# Ryanair - step by step guide to getting a refund



## MrEarl (2 Jul 2020)

> Ryanair cancelled my flight - I want cash back. How do I get it?




Step 1 - Request a Refund From The Airline



> Under EU Regulation 261/2014, airlines must reimburse passengers whose flights are cancelled the choice of a refund or a re-routing within seven days.
> 
> Source. https://www.thejournal.ie/airlines-flights-cancelled-refund-vouchers-eu-commission-5097851-May2020/




Step 2 - on Day 8, Log a Complaint With The Airline.

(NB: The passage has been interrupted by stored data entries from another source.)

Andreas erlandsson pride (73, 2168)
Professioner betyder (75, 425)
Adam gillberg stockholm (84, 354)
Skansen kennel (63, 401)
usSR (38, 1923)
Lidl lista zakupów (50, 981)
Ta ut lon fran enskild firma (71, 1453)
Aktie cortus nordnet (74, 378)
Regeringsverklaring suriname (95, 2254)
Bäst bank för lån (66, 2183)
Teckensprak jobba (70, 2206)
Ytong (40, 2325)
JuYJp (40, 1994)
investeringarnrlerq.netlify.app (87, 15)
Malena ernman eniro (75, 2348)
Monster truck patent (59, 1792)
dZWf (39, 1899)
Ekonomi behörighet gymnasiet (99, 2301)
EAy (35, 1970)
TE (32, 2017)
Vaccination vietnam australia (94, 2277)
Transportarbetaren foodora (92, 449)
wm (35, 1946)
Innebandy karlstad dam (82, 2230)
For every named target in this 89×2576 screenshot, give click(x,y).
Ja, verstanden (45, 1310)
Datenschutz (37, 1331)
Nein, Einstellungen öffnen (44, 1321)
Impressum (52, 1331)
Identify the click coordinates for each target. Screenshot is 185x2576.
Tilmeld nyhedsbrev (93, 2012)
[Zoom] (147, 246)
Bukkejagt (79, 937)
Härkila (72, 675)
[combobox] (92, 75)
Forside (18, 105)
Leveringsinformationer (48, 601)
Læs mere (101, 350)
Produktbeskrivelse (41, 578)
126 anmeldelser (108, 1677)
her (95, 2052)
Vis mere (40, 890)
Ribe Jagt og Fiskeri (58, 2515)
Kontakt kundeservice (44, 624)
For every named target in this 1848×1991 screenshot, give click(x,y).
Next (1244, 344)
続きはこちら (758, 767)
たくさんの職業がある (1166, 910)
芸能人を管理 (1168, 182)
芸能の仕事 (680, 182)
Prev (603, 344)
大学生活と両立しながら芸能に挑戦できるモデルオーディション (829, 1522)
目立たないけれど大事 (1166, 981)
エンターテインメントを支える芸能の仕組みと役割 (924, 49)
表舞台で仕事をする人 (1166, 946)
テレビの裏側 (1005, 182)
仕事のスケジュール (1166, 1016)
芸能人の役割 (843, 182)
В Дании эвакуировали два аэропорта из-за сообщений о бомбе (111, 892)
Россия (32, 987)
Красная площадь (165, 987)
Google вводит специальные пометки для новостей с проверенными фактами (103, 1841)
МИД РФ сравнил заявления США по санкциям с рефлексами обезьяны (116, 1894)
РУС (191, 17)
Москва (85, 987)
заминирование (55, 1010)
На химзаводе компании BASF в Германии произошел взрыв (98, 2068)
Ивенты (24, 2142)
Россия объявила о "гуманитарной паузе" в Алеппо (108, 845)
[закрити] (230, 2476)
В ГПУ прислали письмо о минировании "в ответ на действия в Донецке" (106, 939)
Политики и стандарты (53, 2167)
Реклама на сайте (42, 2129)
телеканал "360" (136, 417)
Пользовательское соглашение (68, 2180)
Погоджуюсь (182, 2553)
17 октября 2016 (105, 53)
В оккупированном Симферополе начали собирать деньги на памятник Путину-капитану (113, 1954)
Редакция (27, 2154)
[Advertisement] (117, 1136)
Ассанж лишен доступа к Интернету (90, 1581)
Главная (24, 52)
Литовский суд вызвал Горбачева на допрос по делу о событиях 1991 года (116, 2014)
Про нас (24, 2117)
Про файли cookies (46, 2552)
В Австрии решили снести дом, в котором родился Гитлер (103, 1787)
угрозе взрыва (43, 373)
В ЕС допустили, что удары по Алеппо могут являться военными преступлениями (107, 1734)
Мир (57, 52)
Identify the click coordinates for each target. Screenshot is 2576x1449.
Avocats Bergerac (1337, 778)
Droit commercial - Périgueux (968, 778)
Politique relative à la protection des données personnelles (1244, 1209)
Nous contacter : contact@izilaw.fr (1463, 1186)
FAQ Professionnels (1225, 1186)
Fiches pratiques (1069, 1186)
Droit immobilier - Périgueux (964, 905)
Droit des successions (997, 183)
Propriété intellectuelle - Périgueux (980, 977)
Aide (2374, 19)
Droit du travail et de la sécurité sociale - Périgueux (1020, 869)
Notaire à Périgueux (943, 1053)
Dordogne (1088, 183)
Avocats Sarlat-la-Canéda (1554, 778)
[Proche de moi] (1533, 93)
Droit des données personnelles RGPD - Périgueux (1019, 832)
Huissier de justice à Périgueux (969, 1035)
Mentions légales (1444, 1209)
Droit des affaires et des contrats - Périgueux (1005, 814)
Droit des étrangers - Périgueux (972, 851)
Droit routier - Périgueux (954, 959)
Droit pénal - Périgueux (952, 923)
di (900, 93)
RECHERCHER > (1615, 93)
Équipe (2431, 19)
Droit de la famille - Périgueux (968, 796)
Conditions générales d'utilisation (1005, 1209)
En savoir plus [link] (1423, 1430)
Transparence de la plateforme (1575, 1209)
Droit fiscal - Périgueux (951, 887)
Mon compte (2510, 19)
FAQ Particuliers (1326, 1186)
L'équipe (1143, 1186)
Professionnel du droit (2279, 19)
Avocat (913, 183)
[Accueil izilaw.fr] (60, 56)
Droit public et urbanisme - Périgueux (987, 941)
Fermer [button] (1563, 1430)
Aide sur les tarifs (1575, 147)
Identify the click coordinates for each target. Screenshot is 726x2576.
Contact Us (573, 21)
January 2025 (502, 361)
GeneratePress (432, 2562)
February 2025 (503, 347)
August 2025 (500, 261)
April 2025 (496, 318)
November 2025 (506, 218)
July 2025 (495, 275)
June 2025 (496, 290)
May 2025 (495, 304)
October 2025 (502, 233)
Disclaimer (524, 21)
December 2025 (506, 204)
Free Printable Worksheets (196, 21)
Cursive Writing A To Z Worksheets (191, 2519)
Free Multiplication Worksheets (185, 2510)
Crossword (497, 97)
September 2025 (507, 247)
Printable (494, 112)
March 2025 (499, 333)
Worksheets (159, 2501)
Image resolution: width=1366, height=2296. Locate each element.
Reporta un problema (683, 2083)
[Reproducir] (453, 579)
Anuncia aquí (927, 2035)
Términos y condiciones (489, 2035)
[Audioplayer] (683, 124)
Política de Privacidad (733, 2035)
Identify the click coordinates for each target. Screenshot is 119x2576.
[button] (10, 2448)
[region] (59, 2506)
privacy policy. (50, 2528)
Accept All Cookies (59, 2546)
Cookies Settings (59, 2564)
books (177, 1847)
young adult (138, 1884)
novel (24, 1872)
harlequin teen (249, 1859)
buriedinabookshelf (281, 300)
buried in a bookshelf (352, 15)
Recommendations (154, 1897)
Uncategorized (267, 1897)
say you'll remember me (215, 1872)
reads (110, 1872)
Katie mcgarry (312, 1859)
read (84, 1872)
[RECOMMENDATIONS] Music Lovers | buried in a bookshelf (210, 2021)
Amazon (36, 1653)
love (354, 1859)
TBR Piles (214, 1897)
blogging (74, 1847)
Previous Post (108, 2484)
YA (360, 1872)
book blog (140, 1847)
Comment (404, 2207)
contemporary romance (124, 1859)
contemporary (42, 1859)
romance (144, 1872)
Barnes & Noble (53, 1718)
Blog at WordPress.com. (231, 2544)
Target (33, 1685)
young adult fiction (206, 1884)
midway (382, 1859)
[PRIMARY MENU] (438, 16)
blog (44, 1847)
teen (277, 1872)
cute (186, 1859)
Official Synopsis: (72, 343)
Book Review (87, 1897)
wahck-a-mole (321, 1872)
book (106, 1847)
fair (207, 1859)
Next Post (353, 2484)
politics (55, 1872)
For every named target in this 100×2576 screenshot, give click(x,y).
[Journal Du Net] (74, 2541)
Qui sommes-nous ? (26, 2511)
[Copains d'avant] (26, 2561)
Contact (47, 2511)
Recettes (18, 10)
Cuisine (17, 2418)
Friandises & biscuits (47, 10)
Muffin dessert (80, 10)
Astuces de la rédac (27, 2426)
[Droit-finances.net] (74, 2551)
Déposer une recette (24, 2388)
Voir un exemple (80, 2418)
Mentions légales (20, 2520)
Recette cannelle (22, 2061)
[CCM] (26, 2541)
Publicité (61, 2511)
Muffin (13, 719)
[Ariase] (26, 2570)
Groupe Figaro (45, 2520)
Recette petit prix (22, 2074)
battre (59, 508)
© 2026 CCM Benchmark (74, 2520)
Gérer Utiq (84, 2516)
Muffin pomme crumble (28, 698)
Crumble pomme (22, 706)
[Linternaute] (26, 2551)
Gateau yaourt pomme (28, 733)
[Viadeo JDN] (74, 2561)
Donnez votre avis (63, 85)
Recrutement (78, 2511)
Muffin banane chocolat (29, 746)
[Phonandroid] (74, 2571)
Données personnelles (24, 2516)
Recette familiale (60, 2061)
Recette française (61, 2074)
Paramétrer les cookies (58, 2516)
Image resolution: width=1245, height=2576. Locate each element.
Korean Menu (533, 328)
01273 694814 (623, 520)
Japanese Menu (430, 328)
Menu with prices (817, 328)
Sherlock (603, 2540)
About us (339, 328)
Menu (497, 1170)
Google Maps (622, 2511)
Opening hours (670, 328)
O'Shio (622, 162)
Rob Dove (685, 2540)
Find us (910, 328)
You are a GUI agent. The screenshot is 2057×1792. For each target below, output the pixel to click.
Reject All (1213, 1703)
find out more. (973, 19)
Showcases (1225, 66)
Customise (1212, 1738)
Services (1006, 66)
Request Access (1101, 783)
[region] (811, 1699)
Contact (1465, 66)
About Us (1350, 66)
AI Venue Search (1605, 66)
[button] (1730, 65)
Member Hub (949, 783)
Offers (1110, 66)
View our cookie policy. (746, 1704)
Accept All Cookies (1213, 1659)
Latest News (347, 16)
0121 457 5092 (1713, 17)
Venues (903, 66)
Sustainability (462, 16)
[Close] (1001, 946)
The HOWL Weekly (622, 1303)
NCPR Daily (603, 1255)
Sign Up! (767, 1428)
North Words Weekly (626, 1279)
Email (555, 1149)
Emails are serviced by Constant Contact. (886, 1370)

Step 3 - Assuming no satisfaction within a reasonable period, make a complaint against the airline - see link below:









						Make A Complaint About Flight Cancellations, Delays and more
					

How best to make your flight complaint depends on what type of complaint it is. Read more about how to make flight related complaints on FlightRights.ie




					www.flightrights.ie
				





Step 4 - Contact Your Card Provider and have them do a "charge back" as the airline didn't provide the service that you paid them for.


.


----------



## Brendan Burgess (3 Jul 2020)

Hi Mr Earl

Could you expand on Step 1.   I got the email. Followed it and it did not seem to allow me to claim a refund other than to start a conversation, which I just don't have time to do.

Brendan


----------